Lost or Found Pets
If your pet is lost, call your veterinarian and/or the microchip company right away to make sure the microchip's contact information is up-to-date.
If you've lost or found a dog, cat, or other companion animal, contact the animal welfare agency that is responsible for handling strays in your area.
- Seattle Animal Shelter: (206) 386-7387
- King County Regional Animal Services, Kent: (206) 296-7387
Serving all of King County except: Seattle, Des Moines, Federal Way, Medina, Normandy Park, Renton, Shoreline, and Lake Forest Park
- Renton Animal Control: (425) 430-7550
- Medina Police Department: (425) 233-6420
Serving Medina & Hunts Point
- PAWS: (425) 787-2500
Serving Bothell, Brier, Kenmore, Lake Forest Park, Lynnwood, Mill Creek, Mukilteo, Shoreline, Woodinville, and unincorporated Snohomish County
- Everett Animal Control: (425) 257-6000
Serving Darrington, Gold Bar, Index, Lake Stevens, Marysville, Monroe, Snohomish, Stanwood, Tulalip, and unincorporated Snohomish County
- Edmonds Animal Control: (425) 775-4545
- Des Moines Animal Control: (206) 870-6549
Serving Des Moines
- Normandy Park Animal Control Services: (206) 248-7600
- Humane Society for Tacoma & Pierce County: (253) 383-2733
Serving Federal Way, Tacoma, and unincorporated Pierce County
- Seattle Humane Society: (425) 641-0080
We have partnerships with both Renton and Medina to house their strays
Additional Steps to Consider if Your Pet is Lost
- Begin your search immediately. The longer you wait the harder success will come.
- Cover at least a 20 block area around your home. A dog or cat can wander miles in just a day.
- Call your pet's name loudly and often. In-between, listen carefully for a faint bark or meow that may indicate your curious friend is trapped somewhere.

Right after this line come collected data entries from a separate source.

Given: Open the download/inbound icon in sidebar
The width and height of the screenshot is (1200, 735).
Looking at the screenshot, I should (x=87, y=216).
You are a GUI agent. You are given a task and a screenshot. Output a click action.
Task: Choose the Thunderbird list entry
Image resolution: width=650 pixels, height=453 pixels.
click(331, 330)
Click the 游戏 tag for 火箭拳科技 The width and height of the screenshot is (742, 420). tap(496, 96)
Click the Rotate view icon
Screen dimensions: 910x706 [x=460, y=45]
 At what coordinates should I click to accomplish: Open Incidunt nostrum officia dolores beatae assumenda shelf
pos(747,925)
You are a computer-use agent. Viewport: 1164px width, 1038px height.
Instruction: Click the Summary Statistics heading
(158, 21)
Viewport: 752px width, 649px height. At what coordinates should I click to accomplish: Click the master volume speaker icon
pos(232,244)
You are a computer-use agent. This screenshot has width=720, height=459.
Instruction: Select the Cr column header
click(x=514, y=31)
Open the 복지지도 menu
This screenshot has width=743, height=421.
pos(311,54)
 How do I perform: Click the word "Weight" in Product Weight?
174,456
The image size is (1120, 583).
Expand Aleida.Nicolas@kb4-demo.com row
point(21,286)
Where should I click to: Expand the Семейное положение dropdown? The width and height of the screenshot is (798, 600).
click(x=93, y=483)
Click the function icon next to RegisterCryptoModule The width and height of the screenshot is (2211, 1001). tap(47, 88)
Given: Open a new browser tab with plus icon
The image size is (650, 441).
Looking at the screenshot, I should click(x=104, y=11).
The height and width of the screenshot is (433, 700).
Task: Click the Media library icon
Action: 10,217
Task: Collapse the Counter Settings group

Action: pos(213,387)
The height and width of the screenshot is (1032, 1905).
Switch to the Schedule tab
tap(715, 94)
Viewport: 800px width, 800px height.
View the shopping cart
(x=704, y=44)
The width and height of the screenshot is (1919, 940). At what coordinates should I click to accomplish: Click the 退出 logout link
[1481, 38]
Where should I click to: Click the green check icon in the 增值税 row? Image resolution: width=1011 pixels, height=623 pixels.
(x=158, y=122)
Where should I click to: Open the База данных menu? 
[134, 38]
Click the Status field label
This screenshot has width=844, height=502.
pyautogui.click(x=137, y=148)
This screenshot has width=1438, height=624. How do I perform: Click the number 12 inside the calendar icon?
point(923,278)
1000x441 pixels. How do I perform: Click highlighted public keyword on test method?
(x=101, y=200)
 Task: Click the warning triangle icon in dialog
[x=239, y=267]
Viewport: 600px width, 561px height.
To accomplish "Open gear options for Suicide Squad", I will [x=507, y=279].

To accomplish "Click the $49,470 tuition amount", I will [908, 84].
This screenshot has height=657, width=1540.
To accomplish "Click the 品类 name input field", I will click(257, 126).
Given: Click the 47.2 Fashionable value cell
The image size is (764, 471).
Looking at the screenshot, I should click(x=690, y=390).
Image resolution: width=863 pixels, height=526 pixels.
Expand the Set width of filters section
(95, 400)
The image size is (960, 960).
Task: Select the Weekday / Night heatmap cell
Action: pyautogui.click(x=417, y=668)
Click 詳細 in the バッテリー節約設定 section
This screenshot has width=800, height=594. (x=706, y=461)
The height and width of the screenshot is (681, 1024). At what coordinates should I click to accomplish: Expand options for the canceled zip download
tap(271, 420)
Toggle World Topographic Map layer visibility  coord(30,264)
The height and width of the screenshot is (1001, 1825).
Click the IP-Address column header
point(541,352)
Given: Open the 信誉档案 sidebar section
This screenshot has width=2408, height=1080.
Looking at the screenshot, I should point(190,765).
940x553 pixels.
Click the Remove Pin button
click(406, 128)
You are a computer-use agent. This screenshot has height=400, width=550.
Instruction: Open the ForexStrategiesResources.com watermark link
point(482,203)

- Contact all the animal shelters in your county and surrounding counties. A "finder" may take your pet to the local shelter or he may go to one that is farther away. Because your description may vary from that of the center's staff and because most shelters are required to keep an animal for at least 3 days after intake, be prepared to visit each agency at least once every day to view all the animals there, including those in holding or isolation (sick or injured pets).
- Advertise in your local papers. Offer a reward* to stimulate interest. Run your ad for at least two weeks. Read the "Lost & Found" columns daily to see if someone has found your pet.
- Talk to people, especially kids or those adults with an established neighborhood "route" (i.e. mail carriers, meter readers, UPS drivers, etc.) and show them a photograph of your pet.
- Make a "Wanted" poster. Write in large block print and attach a recent photo or rough sketch of your pet. Include the following information: Breed, age, color(s), when/where lost, your phone number, and a reward if possible.
- Leave a poster at each agency you contacted.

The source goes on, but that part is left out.